The farmers I know are kind, ethical people with passion for their chosen profession. I say “chosen”, but it’s probably all they’ve ever known. These men and women live and breathe agriculture and animal husbandry. They deserve to make a damn good living, firstly because they work really bloody hard, and secondly because they’re literally putting food on the tables of everyone in the nation. Sometimes it feels like I’m betraying them, and subsequently my heritage.

On the other hand, there MUST be a better way to do things. I have no idea what that way is, so I’ve quietly extracted myself from the machine.

Not everyone cares about this stuff. I don’t think everyone should care about this stuff. There are plenty of issues to go around, and everyone cares about something. This is merely what’s important to me, and it’s what I’ve chosen to base my lifestyle on – albeit a bit later that I should have. I don’t begrudge anyone their porterhouse steaks or their bacon double-cheeseburgers. We all know that shit’s delicious. By the same token, I don’t want anyone to begrudge my choices, but it seems people can’t help but get weird and judgmental when you tell them why you’re suddenly ordering your coffee with soy milk. Suddenly my iron, protein and calcium intake is everyone’s business. I guess it’s something I’ll need to get used to.

Health-wise, I donate plasma every few weeks so I regularly have my blood work looked at – and I’m firing on all cylinders, thank you very much. By which I mean my iron levels are fine and I don’t have HIV.  I like to think that my Papua New Guinean lineage is assisting this whole transition – after all, my ancestors weren’t exactly chasing game animals the size of my Ford Fiesta across sweeping savannahs. Their red meat was limited to whatever they could gnaw off a tree kangaroo, and the odd reptile. Probably the odd human, too, but don’t mention that to my next date.

It’s a steep learning curve, but I’m having loads of fun with new ingredients and recipes I’d never have glanced at twelve months ago. Here’s what I’ve learned:

  • Frothed rice milk in coffee is delicious. Admittedly, rice milk doesn’t froth at all – so by ‘frothed’, I mean ‘warmed up and agitated.’ Somewhat like myself after watching Fast Five. Pedantics aside, I actually prefer it to cow’s milk now.
  • You can function perfectly well on an omniverous fast food diet, but don’t attempt it on a plant-based diet. There is no protein in vegetarian fast food.

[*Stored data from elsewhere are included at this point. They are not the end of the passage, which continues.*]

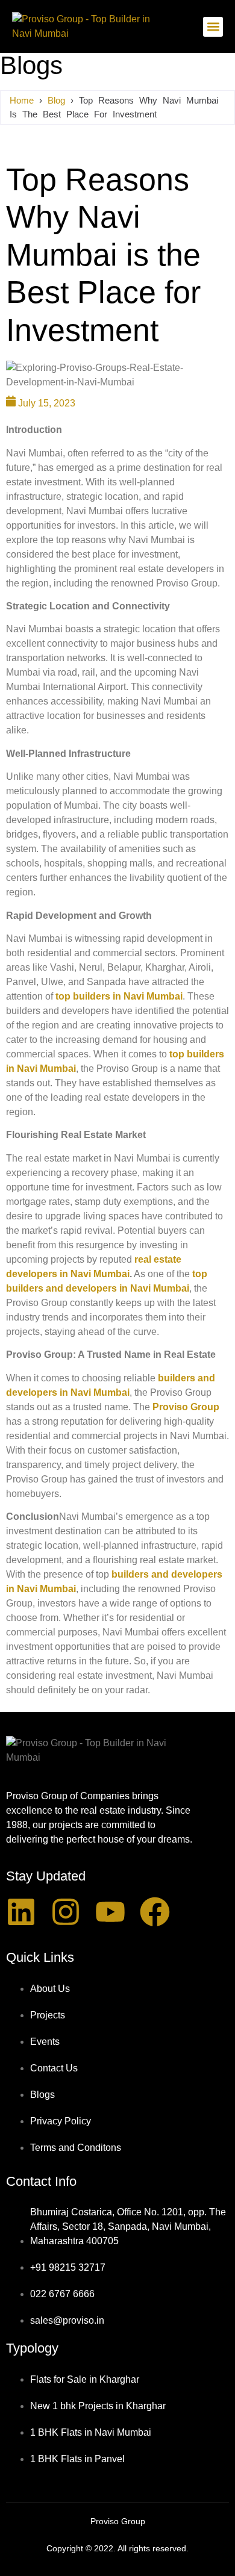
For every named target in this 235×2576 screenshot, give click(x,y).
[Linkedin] (21, 1912)
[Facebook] (155, 1912)
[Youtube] (110, 1912)
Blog (56, 100)
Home (22, 100)
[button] (213, 27)
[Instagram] (66, 1912)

You can’t live off Nando’s vegie burger meals all week without becoming lethargic and angry.
  • That said, a good serve of oily McDonald’s fries at 4am on a Saturday morning is every bit as satisfying as a cheeseburger, and you’re less likely to find a pickle down your bra when you wake up at 2pm the next day.
  • Pizza has always been my default reward/cheer up/hangover food, so understandably I’ve been anxious about how to replace it. Then I discovered – and no, I don’t expect anyone to believe me, but – pizza doesn’t really need cheese. I know I sound like a lunatic right now, but if you throw the right toppings on there a cheese-free pizza can be a very happy thing. Of course, it helps if you have a nice pinot gris to wash it down.

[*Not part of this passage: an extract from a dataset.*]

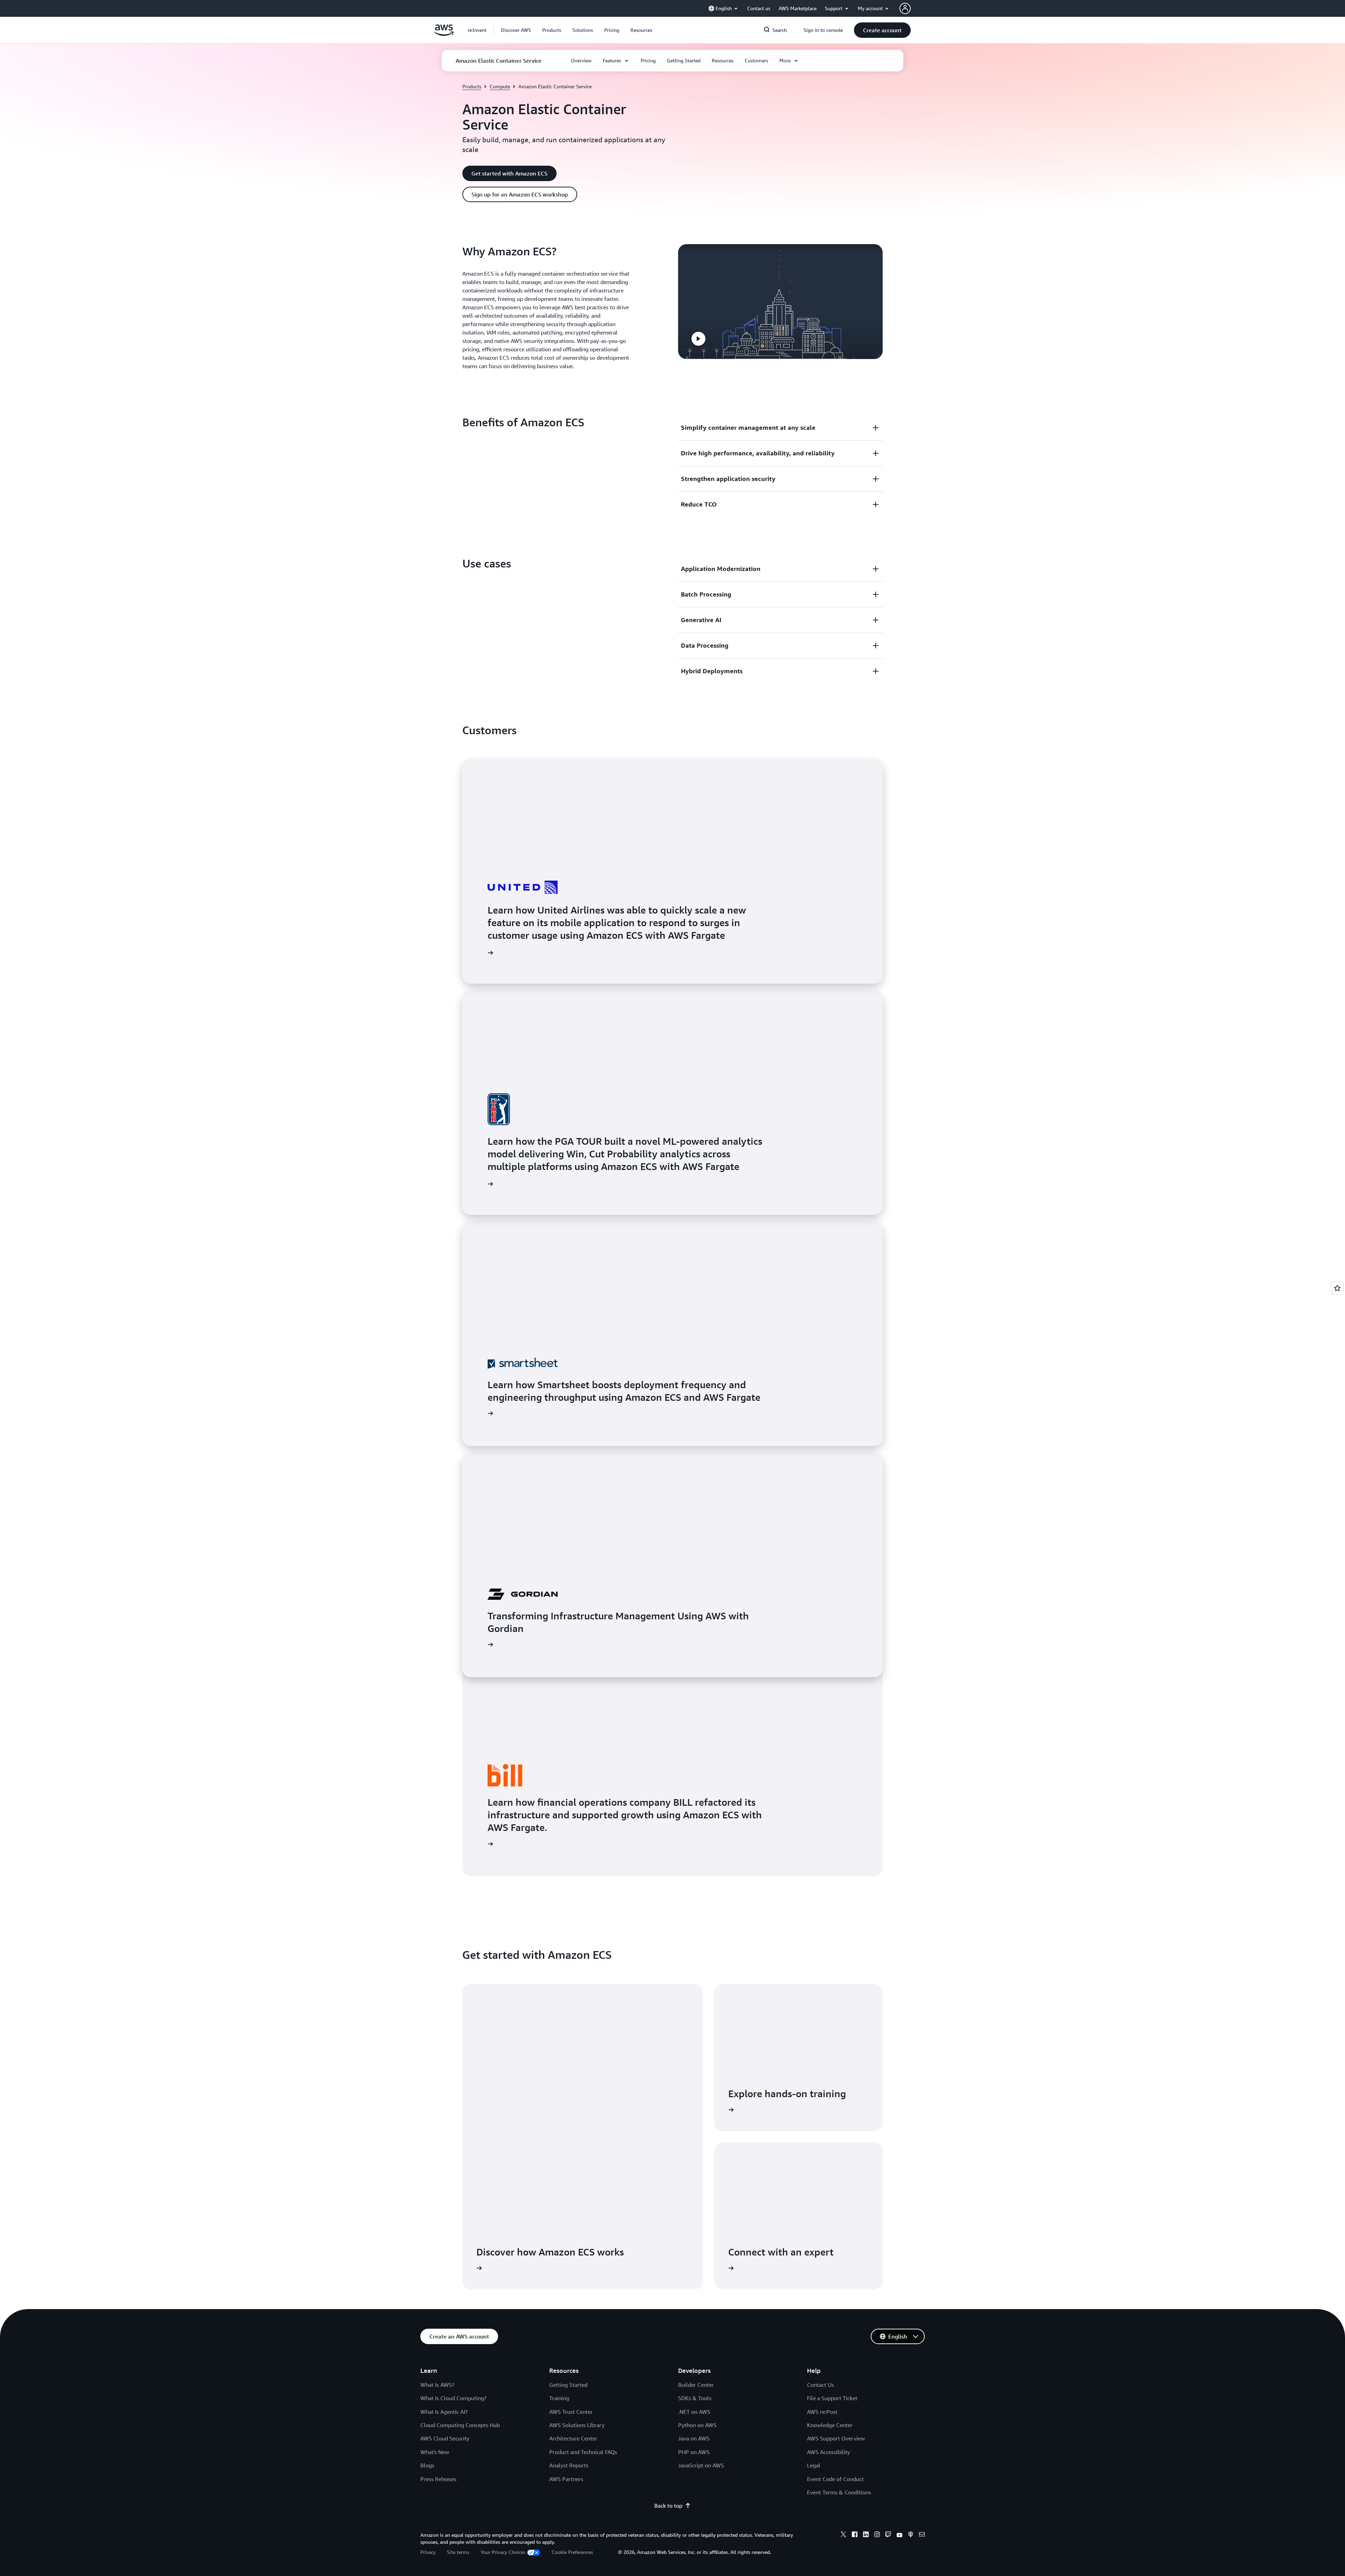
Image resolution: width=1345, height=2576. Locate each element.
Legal (813, 2465)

Trust me, it was delicious. So was the pizza.

Trust me, it was delicious. So was the pizza.


  • Plant diet = cheapest grocery bill ever. My food budget is half what it used to be, and that’s taking into account all the pretentious gourmet fluff like free-range cacao butter, shade-grown tofu and fair trade tempeh.
  • Apparently B12 is the only vitamin that’s lacking in a plant diet. Fortunately we don’t require huge quantities of it, and even more fortunate it’s abundant in this stuff:

mightymiteCall me un-Australian, but give me Mightymite over Vegemite any day. It’s owned and manufactured by wholly Australian Three Threes, as opposed to that Kraft conglomerate. Plus it tastes better. YEAH, I SAID IT. I’ll hand back my Aussie Card now.